§ **TEXTO PARA LEITURA**
5/3/2014, [*] Pepe Escobar, Asia Times – The Roving Eye
Traduzido por João Aroldo
Eis a promoção “excepcionalista” de democracia dos EUA em
ação; Washington reconheceu um golpe de estado na Ucrânia que depôs – apesar de
todos os seus defeitos gritantes – um governo democraticamente eleito.
E eis o presidente russo, Vladimir Putin, já no ano passado, falando
sobre como a Rússia e a China decidiram negociar em rublos e yuan, e
enfatizando como a Rússia precisa sair do "monopólio " do dólar dos
EUA. Ele estava ciente de que o Império iria contra-atacar.
Então, o Império contra-atacou, dando “uma pequena ajuda” à
mudança de regime na Ucrânia. E Moscou contragolpeou, assumindo o controle da
Crimeia, em menos de um dia, sem disparar um tiro - com ou sem uso de brigadas Spetsnaz (think tanks sediados no Reino Unido dizem que são Spetsnaz; Putin diz que não).
Sergey Glazyev |
E agora há mais, o conselheiro presidencial russo, Sergey
Glazyev, disse à RIA Novosti, “a Rússia irá abandonar o dólar americano como
moeda de reserva se os Estados Unidos iniciar as sanções contra a Federação
Russa”.
A avaliação de Putin do que aconteceu na Ucrânia é factualmente
correta; “um levante inconstitucional e tomada de poder pelas armas”.
Isso está aberto a interminável e, principalmente, desagradável debate, se o
Kremlin exagerou ou não. Considerando-se o histórico de demonização pura e
simples da Rússia e de Putin que se arrasta há anos − que agora atinge seu auge
– a reação rápida do Kremlin foi bastante comedida.

§ **DADOS EXTRAÍDOS**
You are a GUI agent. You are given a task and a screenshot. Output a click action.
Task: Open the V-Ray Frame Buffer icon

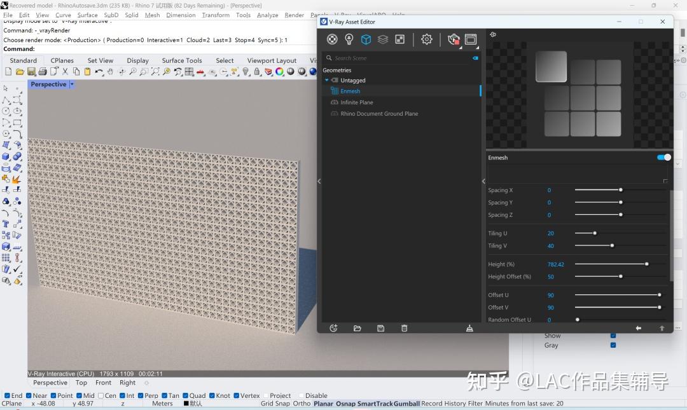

---

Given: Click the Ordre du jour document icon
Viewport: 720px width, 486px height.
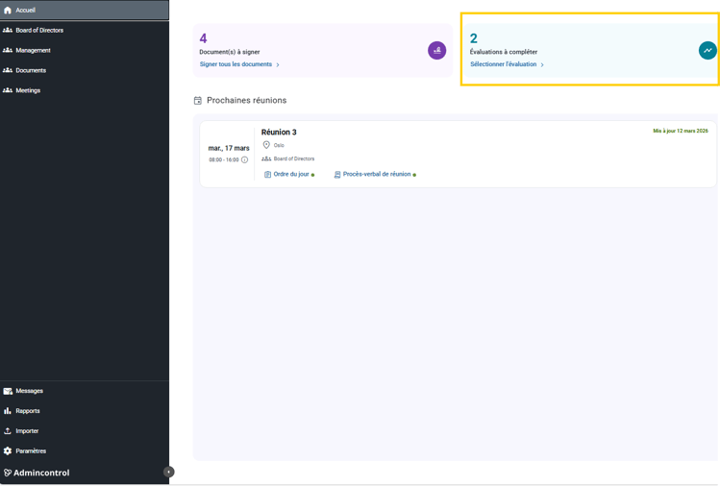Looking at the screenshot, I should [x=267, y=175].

---

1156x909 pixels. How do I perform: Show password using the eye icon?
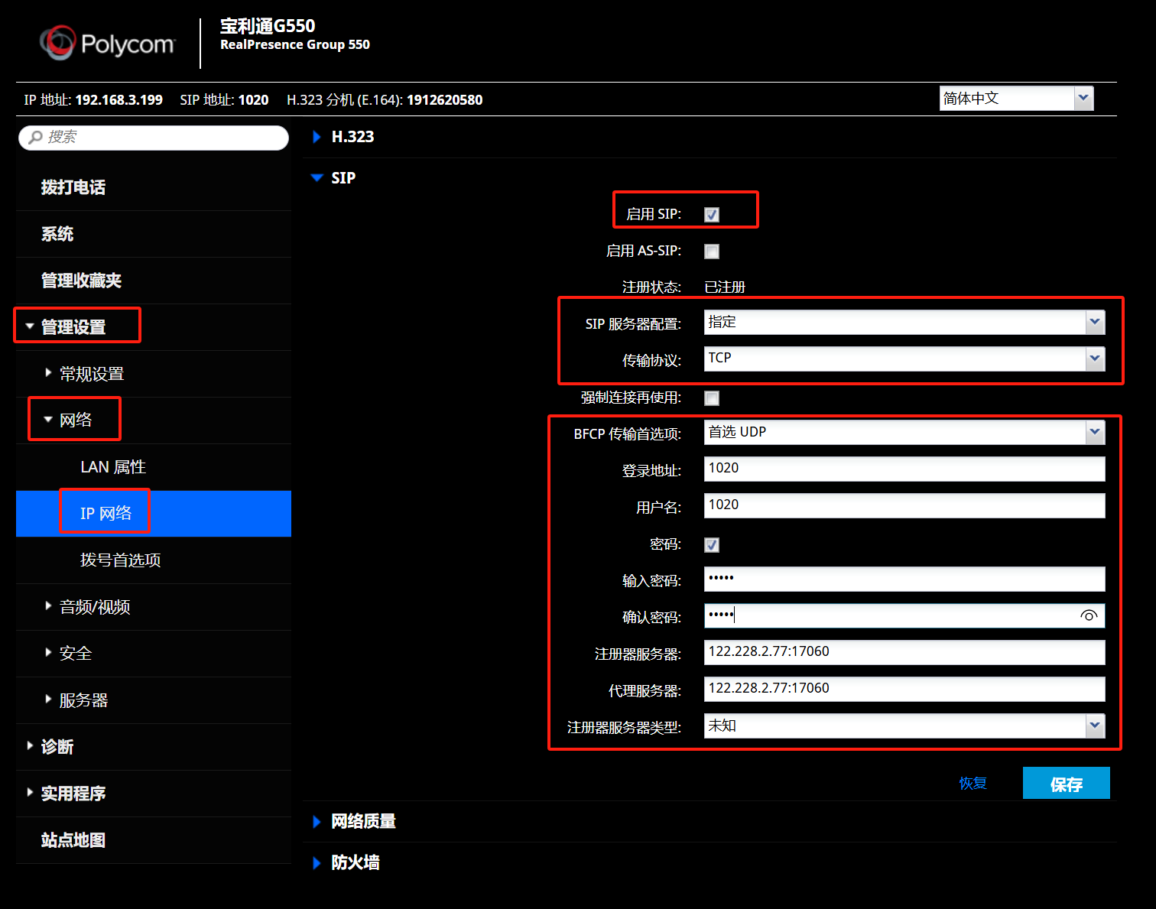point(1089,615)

§ **PROBLEMAS A RESOLVER**
(A) Resuma em duas frases o texto sobre a crise na Ucrânia.
(B) Liste todas as pessoas mencionadas pelo nome no texto sobre a crise na Ucrânia.
(C) Por favor, retome o texto sobre a crise na Ucrânia a partir do ponto em que ele termina.

§ **RESPOSTAS**
(A) Washington reconheceu um golpe de estado na Ucrânia que depôs um governo democraticamente eleito, e Moscou respondeu assumindo o controle da Crimeia em menos de um dia, sem disparar um tiro. O conselheiro presidencial Sergey Glazyev declarou que a Rússia abandonará o dólar americano como moeda de reserva se os Estados Unidos iniciarem sanções, e o texto considera a reação rápida do Kremlin bastante comedida.

(B)
Pepe Escobar
João Aroldo
Vladimir Putin
Sergey Glazyev

(C)
Putin aplicou Sun Tzu ao pé da letra, e agora joga os EUA
contra a UE. Ele deixou claro que Moscou não tem necessidade de “invadir” a
Ucrânia. O tratado de partição Ucrânia-Rússia de 1997 permite especificamente
tropas russas na Crimeia. E a Rússia, afinal, é um defensor ativo da soberania
do Estado, é sob este princípio que Moscou recusa a "intervenção"
ocidental na Síria.
Mas ele deixou a porta aberta para – oh ironia cósmica das
ironias – uma invenção/intervenção americana (e que, previsivelmente, não foi
detectada pela mídia corporativa ocidental); a R2P da ONU − “responsabilidade
de proteger” − caso os fascistas e neonazis alinhados ao Ocidente na Ucrânia
ameacem russos ou civis de língua russa com conflito armado. Samantha Power
deve estar orgulhosa de si mesma.
Não mexa com
a inteligência russa
William Engdahl |
O "Ocidente" aprendeu, mais uma vez, que você não
mexe com a inteligência russa, que basicamente evitou uma réplica do golpe em
Kiev, em boa parte precipitado pela UNA-UNSO – uma obscura força paramilitar de
ultradireita ligada à OTAN, exposta por William
Engdahl.
E a Crimeia foi uma operação ainda mais sombria, porque esses
neonazis da Ucrânia Ocidental estavam, em conjunto, com jihadistas tártaros (a Casa de Saud ficará fortemente tentada a
financiá-los a partir de agora).
O Kremlin está factualmente correto ao apontar que o golpe
foi essencialmente conduzido por fascistas e “nacionalistas” de ultradireita −
código ocidental para os neonazis. Yury
Noyevy, membro do conselho político do partido Svoboda
("Liberdade"), admitiu mesmo abertamente que o uso da integração à UE
como pretexto “é um meio de quebrar os nossos laços com a Rússia”.
A imprensa-empresa ocidental (presstituta), sempre
convenientemente, se esquece que o Svoboda – assim como os fascistas do Setor
Direita (Pravy Sektor) – seguem os passos do fascista/terrorista da Galícia,
Stepan Bandera, um famoso agente de uma cesta de agências de inteligência “ocidentais”.
Agora o Svoboda conseguiu inserir pelo menos seis figurões como parte do novo
regime, em Kiev.
Depois, há os novos governadores regionais nomeados pelo sul
e leste da Ucrânia na maior parte russófonos. Eles são –quem mais – oligarcas,
como os bilionários Sergei Taruta, em Donetsk e Ihor Kolomoysky, em Dnipropetrovsk.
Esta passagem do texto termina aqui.